Run for your life...it's the Switch Flippin' Demon!!!

The latest Modal Ontological Proof thread got me thinking of this guy again. For those in the dark (heh), apparently there’s this little demon who is tasked with flipping a light switch on and off at every halfway point up to one minute. So he flips the switch on at 30 seconds, then off at 45 seconds, then on at 52.5 seconds, continuing on and on halfway to the one minute point until he’s flippin’ like crazy because he’s cutting nanoseconds in half and then cutting them in half again ad infinitum, and the question is ‘after one minute is the light on or off?’

Many proposals were offered, some guessing either on or off, or both, or some undefined state. My original answer was that time effectively slows to a stop for the demon and his evil light, and he never makes it to one minute. If somehow the rest of us continued on to the next minute, the demon, staying true to task, couldn’t come with us, although I never fully fleshed out how we would move on without him.

In any event, I was thinking about this again and hypothesized that the demon would never flip the switch at all. He’d have to divide a minute into an infinite number of intervals, and to choose one as the first halfway point would be to put a cap on infinity. So time would effectively stop for him the moment he took on the task.

Thoughts?

Reminds me of trying to find the sum of (-1)[sup]n[/sup] as n goes from 0 to infinity.

1 - 1 + 1 - 1 + 1…
=(1-1) + (1-1) … = 0 + 0 + … 0 = 0.

Or is it
1 + (-1 + 1) + (-1 +1) … = 1 + 0 + 0 … = 0?

So my answer is: did the switch start on or off? :stuck_out_tongue:

Correction bolded. Damn.

The light would be on.

The smallest unit of time that has any meaning in our universe is Planck time. Numerically its about 5.37062E-44 seconds. For our little demon the following must apply to the light-which-is-part-of-our-physical-world.

60/2[sup]n[/sup]>=5.37062E-44

With n being the number of times the switch is changed.

This simply computes the time interval between switchings and asserts that the interval must be greater or equal to the Planck time interval.

By setting the two side equal and solving it shows that n is approximately 149.64. So after 149 switches time just doesn’t have meaning. As it’s an odd number, the state will be the opposite of how it started, as you state it was off at the start.

Well, if you want to take that tack, the problem starts earlier with the light switch itself. Each flip of the switch has the tip of the arm move about 2.8 cm. The speed of light ~300x10[sup]8[/sup] cm/s. Relativity puts our barrier at:

2.8(cm) / interval(s) = 300x10[sup]8/sup
interval(s) = 2.8(cm)/( 300x10[sup]8/sup )
interval(s) = 9.3x10[sup]-11/sup

I think the 43rd switch will have to break the speed of light barrier, if my calculations are correct. That being the case, he can only flip it 42 times (at least, given my wall switch), and the light (if originally off) will remain off.
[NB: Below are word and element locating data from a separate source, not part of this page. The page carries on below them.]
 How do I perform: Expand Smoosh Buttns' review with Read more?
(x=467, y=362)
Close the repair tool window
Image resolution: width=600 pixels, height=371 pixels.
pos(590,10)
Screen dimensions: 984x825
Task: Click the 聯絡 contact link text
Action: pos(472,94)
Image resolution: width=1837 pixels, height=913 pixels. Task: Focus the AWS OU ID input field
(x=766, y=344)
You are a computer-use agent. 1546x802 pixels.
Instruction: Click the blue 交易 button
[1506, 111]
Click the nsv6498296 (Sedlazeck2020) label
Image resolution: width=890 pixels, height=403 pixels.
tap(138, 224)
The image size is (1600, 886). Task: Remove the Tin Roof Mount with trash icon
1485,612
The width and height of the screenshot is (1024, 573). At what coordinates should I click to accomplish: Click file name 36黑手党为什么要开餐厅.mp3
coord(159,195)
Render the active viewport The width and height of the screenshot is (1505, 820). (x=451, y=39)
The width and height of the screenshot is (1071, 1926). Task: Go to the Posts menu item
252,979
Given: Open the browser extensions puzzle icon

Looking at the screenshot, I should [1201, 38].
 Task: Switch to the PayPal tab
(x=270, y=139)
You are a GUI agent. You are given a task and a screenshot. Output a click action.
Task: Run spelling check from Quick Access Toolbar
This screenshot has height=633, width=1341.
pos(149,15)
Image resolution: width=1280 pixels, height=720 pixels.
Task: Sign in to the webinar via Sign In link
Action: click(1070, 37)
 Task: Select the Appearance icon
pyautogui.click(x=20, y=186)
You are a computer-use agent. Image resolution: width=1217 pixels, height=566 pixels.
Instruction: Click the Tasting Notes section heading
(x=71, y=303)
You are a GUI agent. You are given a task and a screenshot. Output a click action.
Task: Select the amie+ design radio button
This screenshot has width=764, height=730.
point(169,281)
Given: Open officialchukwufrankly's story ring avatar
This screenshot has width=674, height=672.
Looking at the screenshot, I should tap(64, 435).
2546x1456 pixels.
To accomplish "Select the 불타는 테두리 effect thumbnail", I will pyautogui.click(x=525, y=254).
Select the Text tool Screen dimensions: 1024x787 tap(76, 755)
I’m glad to see the MOP thread has stirred up some worthwhile rational thought. And I’m glad to see that we’ve come up with two definitive and contradictory answers. Seems only fitting.

Adjusted calculations: number of flips for the speed of light 39.2, or 40. So he can flip 39 times. Don’t know what I messed up before. So now the switch is on. :rolleyes:@me

Final equation

(2.8 *2[sup]n[/sup]) / 60 = 3.0x10[sup]10[/sup]
aka
n = ln (60x3.0x10[sup]10[/sup]/2.8) / ln2

The SFD lives in a world of undiscovered physical possibilities…

Here is a link to the proposition (see “2.3 On Thomson’s Impossibility Arguments”). It’s more about infinity than physics.

Give us a meaningful notion of a limit for this sort of sequence, and we’ll talk.

I just wonder if no one is there to hear it, does the switch make a sound when flipped? :rolleyes:

No limit. Infinite. Same as from the previous thread, only this time I posit that he never flips the switch.

You misunderstand me.

When we speak of infinite sequences, we never talk about what actually happens when we reach an infinite number of terms. Instead, we focus on limits, or what the sequence is doing as you look at more and more terms.

For a sequence of numbers, a limit is some number that the terms approach (in other words, the more terms you take, the smaller the distance between the last term and the limit). For a sequence of sets, there’s an appropriate notion.

What notion should we use to define the limit of a sequence of states?

Give me some examples. Right now all I got is a demon, a lamp, and a whole lotta intervals…

If my fuzzy recollections of limits serve me correctly, no value is defined for a non-convergent series (which this certainly is) when it reaches its limit. Given that the switch is not allowed to have ‘no value’, we can be certain that the switch is either on, or off, afterwards (assuming the demon stopped flipping when time ran out). I would posit that this is a schroedinger’s-cat sort of situation: the switch will have a value afterwards, but that value isn’t predictable based on the demon’s previous actions. You’d just have to go and look.